GitHub Repository: rasbt/machine-learning-book
Path: blob/main/ch16/ch16-part3-bert.ipynb
¹²⁴⁵ views

Kernel: Python 3 (ipykernel)

Machine Learning with PyTorch and Scikit-Learn

-- Code Examples

Package version checks

Add folder to path in order to load from the check_packages.py script:

In [1]:

import sys
sys.path.insert(0, '..')

Check recommended package versions:

In [2]:

from python_environment_check import check_packages


d = {
    'pandas': '1.3.2',
    'torch': '1.9.0',
    'torchtext': '0.11.0',
    'datasets': '1.11.0',
    'transformers': '4.9.1',
}
check_packages(d)

Out[2]:

[OK] Your Python version is 3.8.8 | packaged by conda-forge | (default, Feb 20 2021, 16:22:27) 
[GCC 9.3.0]
[OK] pandas 1.3.5
[OK] torch 1.10.0
[OK] torchtext 0.11.0
[OK] datasets 1.11.0
[OK] transformers 4.9.1

Chapter 16: Transformers – Improving Natural Language Processing with Attention Mechanisms (Part 3/3)

(Records in a dataset)
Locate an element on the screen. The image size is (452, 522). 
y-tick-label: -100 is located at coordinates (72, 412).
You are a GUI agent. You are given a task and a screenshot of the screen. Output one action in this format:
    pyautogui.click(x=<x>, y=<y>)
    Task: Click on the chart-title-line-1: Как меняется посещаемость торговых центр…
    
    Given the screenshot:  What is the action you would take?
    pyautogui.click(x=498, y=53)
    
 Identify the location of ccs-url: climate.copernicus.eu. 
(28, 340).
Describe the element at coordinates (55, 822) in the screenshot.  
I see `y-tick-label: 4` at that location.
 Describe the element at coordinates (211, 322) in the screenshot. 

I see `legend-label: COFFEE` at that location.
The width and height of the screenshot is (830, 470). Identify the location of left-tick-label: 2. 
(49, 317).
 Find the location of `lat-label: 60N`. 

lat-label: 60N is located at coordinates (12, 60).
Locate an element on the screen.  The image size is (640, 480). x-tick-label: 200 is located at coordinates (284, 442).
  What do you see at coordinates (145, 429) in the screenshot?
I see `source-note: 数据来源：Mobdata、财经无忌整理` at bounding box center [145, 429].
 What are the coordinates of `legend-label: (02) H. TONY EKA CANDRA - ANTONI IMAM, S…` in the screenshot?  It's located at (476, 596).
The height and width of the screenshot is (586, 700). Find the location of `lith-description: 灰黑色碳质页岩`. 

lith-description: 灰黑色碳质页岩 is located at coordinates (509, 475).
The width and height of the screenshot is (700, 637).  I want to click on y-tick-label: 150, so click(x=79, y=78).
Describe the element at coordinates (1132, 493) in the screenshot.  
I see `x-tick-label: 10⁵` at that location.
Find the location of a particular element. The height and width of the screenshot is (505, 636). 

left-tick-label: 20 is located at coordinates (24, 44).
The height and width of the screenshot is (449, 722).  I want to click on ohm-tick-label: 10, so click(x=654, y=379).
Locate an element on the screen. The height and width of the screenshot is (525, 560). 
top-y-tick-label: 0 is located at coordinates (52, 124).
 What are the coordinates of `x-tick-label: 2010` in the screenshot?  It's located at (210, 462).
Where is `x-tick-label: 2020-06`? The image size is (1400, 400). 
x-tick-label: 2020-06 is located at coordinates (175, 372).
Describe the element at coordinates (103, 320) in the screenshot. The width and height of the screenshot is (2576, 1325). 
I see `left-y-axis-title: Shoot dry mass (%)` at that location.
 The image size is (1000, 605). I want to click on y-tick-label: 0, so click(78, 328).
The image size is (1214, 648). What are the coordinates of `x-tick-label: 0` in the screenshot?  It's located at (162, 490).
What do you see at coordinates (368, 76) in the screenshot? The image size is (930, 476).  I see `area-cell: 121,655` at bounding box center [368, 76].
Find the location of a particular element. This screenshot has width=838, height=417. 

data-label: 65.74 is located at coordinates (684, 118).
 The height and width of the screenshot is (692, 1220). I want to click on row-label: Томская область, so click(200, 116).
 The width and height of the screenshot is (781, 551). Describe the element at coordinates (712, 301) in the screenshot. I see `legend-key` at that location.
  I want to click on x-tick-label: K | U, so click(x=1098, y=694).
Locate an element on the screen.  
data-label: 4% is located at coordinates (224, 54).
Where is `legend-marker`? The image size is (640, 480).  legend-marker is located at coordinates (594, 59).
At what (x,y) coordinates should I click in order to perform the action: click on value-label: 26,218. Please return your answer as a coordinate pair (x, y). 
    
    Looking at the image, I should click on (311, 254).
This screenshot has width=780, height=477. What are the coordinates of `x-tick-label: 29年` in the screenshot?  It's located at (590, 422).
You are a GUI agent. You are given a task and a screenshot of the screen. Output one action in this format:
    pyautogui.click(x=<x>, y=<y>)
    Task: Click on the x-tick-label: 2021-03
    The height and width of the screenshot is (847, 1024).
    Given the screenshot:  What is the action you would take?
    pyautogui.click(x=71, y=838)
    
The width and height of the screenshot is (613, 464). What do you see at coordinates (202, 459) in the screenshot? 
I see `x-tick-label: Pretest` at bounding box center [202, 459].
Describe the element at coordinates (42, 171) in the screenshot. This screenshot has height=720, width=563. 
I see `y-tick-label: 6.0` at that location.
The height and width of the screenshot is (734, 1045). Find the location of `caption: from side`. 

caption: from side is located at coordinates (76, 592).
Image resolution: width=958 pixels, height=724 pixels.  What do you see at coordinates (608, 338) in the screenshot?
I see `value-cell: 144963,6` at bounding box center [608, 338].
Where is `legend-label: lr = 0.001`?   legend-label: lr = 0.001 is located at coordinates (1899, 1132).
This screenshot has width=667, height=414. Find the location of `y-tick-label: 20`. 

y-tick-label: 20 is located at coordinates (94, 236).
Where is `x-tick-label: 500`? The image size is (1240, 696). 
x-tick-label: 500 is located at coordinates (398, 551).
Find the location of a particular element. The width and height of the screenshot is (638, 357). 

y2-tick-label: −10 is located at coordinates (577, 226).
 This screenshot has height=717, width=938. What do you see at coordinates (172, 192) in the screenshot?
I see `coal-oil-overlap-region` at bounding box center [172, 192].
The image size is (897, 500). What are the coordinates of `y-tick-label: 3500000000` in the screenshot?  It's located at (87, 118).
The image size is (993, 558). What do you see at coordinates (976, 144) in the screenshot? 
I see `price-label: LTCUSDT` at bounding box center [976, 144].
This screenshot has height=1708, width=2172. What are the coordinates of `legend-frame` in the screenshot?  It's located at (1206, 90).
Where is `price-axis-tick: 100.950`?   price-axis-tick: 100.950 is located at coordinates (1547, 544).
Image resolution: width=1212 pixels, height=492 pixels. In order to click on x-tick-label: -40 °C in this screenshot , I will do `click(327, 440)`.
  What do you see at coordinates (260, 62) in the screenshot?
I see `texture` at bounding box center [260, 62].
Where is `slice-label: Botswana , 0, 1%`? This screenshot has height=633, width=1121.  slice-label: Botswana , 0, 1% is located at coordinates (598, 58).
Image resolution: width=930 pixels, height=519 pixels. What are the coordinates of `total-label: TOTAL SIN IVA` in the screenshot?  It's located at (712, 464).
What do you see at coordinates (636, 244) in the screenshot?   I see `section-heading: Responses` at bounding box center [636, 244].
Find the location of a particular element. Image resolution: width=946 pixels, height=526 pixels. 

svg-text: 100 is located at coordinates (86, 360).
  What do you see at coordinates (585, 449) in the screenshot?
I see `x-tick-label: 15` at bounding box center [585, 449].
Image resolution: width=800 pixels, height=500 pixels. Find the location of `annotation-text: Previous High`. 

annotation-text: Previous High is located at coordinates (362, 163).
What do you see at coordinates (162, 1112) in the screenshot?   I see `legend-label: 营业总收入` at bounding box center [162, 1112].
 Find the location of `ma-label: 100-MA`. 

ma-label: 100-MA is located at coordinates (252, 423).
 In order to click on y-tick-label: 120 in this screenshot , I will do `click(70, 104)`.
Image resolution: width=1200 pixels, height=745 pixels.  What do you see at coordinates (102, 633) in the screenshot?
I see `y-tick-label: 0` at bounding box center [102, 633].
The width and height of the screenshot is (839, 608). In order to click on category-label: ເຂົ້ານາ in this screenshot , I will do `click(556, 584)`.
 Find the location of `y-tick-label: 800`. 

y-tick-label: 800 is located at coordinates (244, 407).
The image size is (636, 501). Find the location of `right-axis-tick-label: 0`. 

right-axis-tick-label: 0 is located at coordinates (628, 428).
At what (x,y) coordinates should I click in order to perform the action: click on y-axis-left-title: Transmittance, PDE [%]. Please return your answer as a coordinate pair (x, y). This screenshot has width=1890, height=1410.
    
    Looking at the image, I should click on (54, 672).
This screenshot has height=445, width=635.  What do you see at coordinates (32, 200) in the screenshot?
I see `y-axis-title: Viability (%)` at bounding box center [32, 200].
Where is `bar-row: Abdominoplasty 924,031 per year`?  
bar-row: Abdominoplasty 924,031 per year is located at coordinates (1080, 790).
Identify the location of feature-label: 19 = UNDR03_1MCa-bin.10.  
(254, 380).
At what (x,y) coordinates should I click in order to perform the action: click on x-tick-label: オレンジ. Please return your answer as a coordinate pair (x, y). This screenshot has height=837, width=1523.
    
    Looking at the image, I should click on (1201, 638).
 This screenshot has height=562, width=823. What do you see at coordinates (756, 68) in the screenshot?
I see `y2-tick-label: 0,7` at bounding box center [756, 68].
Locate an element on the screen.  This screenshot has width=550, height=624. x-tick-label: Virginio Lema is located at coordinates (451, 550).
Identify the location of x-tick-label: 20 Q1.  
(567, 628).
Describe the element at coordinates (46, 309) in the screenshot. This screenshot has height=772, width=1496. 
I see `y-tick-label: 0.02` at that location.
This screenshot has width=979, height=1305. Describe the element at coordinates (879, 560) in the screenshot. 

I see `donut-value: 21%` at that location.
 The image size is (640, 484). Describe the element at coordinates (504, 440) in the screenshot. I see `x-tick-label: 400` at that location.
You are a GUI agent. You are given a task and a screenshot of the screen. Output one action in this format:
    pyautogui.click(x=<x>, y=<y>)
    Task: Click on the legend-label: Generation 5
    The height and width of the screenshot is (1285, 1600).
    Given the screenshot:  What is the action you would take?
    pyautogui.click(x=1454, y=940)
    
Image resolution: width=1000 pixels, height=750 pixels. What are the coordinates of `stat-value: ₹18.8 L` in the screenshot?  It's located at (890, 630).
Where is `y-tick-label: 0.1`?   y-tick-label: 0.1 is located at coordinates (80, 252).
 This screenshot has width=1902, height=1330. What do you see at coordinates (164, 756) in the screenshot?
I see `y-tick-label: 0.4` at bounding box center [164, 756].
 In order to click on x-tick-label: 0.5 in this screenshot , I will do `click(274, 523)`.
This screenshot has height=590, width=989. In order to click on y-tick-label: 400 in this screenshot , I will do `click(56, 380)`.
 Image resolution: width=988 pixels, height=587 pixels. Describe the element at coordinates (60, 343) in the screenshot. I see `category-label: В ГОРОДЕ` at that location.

Your tasks:
1/ Could you reproduce the notebook page from "[OK] Your Python" to "Mechanisms (Part 3/3)", swapping "conda-forge" for "defaults"?
2/ From the records, can you extract only the lines from the line with "Image resolution: width=958" to the line with "center [172, 192].", both included, and copy them verbatim?

Written responses:
1/
[OK] Your Python version is 3.8.8 | packaged by defaults | (default, Feb 20 2021, 16:22:27) 
[GCC 9.3.0]
[OK] pandas 1.3.5
[OK] torch 1.10.0
[OK] torchtext 0.11.0
[OK] datasets 1.11.0
[OK] transformers 4.9.1

Chapter 16: Transformers – Improving Natural Language Processing with Attention Mechanisms (Part 3/3)

2/
Image resolution: width=958 pixels, height=724 pixels.  What do you see at coordinates (608, 338) in the screenshot?
I see `value-cell: 144963,6` at bounding box center [608, 338].
Where is `legend-label: lr = 0.001`?   legend-label: lr = 0.001 is located at coordinates (1899, 1132).
This screenshot has width=667, height=414. Find the location of `y-tick-label: 20`. 

y-tick-label: 20 is located at coordinates (94, 236).
Where is `x-tick-label: 500`? The image size is (1240, 696). 
x-tick-label: 500 is located at coordinates (398, 551).
Find the location of a particular element. The width and height of the screenshot is (638, 357). 

y2-tick-label: −10 is located at coordinates (577, 226).
 This screenshot has height=717, width=938. What do you see at coordinates (172, 192) in the screenshot?
I see `coal-oil-overlap-region` at bounding box center [172, 192].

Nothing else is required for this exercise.